[v3,3/5] net/tap: fix check for mbuf's nb_segs failure

Message ID 1586233383-1084-1-git-send-email-wangyunjian@huawei.com (mailing list archive)
State Changes Requested, archived
Delegated to: Ferruh Yigit
Headers
Series fixes for tap |

Checks

Context Check Description
ci/checkpatch warning coding style issues
ci/Intel-compilation success Compilation OK

Commit Message

Yunjian Wang April 7, 2020, 4:23 a.m. UTC
  From: Yunjian Wang <wangyunjian@huawei.com>

Now the rxq->pool is mbuf concatenation, But its nb_segs is 1.
When do some sanity checks on the mbuf, it fails.

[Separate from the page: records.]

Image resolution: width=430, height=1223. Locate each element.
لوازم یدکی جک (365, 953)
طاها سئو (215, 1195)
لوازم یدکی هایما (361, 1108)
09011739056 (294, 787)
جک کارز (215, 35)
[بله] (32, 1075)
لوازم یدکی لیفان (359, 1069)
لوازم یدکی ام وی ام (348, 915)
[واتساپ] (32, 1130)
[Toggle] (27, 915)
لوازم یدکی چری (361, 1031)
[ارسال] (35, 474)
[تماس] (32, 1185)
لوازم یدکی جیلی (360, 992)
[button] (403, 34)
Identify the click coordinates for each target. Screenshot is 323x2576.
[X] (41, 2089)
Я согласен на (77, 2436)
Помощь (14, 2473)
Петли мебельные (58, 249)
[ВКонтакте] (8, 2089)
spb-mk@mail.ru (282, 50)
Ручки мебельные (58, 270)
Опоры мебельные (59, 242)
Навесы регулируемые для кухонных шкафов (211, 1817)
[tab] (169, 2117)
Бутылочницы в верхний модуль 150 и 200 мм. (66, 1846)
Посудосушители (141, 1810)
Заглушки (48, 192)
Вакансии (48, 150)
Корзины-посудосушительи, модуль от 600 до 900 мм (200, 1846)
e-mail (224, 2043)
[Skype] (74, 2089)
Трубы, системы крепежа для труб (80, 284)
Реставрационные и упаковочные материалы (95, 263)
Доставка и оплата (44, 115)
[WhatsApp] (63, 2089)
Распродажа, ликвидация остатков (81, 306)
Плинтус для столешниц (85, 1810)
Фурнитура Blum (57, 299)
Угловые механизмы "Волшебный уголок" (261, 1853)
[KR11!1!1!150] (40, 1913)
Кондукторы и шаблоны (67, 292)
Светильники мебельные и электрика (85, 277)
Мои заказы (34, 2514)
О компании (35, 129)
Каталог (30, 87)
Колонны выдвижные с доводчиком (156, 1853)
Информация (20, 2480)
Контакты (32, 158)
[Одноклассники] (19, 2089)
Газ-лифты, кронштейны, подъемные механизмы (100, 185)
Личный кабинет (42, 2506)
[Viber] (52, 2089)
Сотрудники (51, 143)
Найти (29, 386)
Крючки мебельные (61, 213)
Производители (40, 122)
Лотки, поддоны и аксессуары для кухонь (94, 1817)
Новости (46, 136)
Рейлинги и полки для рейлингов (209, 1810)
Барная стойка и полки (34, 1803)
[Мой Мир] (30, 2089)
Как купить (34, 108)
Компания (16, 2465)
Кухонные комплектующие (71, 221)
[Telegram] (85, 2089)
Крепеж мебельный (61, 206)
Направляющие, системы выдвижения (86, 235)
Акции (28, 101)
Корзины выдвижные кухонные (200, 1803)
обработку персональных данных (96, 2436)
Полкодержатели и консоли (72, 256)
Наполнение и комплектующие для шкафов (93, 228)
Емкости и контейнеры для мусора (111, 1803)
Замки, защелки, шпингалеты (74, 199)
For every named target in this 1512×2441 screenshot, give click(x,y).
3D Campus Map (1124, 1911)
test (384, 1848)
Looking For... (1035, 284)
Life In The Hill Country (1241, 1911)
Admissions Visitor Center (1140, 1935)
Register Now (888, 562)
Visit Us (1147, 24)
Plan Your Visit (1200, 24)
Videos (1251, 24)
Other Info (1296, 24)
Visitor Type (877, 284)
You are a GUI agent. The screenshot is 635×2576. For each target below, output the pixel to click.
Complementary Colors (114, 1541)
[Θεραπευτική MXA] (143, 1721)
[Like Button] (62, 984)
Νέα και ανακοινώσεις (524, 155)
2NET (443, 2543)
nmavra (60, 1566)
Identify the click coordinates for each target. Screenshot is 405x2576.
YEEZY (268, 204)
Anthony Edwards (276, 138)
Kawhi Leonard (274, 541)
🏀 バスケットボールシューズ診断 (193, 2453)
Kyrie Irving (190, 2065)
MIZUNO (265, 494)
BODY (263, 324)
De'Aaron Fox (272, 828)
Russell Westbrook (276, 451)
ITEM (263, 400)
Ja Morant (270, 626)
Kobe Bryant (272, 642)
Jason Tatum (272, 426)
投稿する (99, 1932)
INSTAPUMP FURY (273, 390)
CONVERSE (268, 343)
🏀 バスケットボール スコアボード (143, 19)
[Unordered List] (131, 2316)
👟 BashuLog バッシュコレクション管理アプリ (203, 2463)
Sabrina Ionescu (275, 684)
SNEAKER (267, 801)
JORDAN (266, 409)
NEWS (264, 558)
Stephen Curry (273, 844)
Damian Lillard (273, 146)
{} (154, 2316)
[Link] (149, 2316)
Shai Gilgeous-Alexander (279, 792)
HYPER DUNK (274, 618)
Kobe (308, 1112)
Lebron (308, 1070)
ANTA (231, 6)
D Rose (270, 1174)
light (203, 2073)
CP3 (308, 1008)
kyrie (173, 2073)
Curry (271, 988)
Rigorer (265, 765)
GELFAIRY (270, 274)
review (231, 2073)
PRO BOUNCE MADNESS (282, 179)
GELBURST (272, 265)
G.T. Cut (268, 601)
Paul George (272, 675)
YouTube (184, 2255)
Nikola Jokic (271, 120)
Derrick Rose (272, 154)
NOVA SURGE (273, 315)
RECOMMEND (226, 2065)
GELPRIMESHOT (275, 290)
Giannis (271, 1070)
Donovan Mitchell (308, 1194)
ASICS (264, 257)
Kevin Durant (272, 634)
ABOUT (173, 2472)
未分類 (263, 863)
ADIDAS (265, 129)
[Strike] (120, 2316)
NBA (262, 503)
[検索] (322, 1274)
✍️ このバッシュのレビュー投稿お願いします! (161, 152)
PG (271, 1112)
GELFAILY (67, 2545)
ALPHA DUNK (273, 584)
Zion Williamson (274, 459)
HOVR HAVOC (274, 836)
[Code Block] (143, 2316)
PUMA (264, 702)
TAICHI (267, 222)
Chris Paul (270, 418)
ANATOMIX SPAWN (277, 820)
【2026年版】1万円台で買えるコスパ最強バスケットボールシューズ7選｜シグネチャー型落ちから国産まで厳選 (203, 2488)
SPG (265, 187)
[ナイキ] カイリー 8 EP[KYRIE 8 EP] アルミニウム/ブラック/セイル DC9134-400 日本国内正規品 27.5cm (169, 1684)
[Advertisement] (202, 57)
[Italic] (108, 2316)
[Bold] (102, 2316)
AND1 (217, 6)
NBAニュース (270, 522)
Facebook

Fixes: 0781f5762cfe ("net/tap: support segmented mbufs")
CC: stable@dpdk.org

Signed-off-by: Yunjian Wang <wangyunjian@huawei.com>
---
 drivers/net/tap/rte_eth_tap.c | 27 ++++++++++++++++++++++-----
 1 file changed, 22 insertions(+), 5 deletions(-)
  

Comments

Ferruh Yigit April 7, 2020, 3:15 p.m. UTC | #1
On 4/7/2020 5:23 AM, wangyunjian wrote:
> From: Yunjian Wang <wangyunjian@huawei.com>
> 
> Now the rxq->pool is mbuf concatenation, But its nb_segs is 1.
> When do some sanity checks on the mbuf, it fails.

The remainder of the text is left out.